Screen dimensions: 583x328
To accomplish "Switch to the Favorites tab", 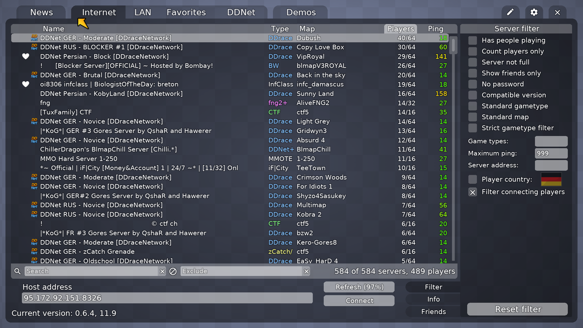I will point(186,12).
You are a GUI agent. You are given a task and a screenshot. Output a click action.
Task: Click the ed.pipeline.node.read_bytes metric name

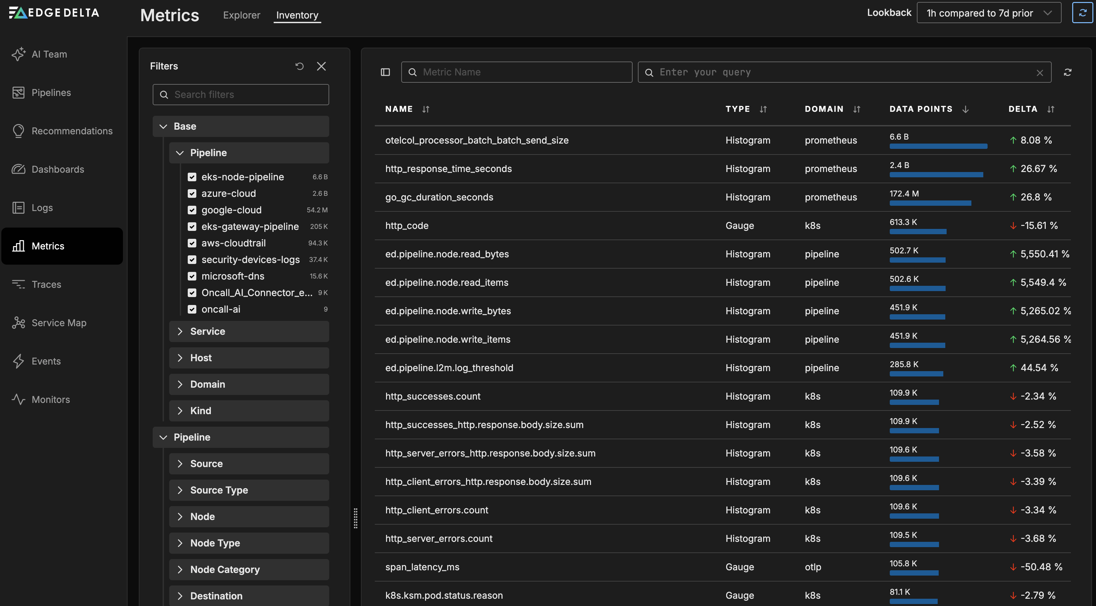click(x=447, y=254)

### Brief
Only the lines from the one with "You are a GUI" through the last line above belong in the answer. Reproduce them exactly, without the pictures.

### Result of the task
You are a GUI agent. You are given a task and a screenshot. Output a click action.
Task: Click the ed.pipeline.node.read_bytes metric name

click(x=447, y=254)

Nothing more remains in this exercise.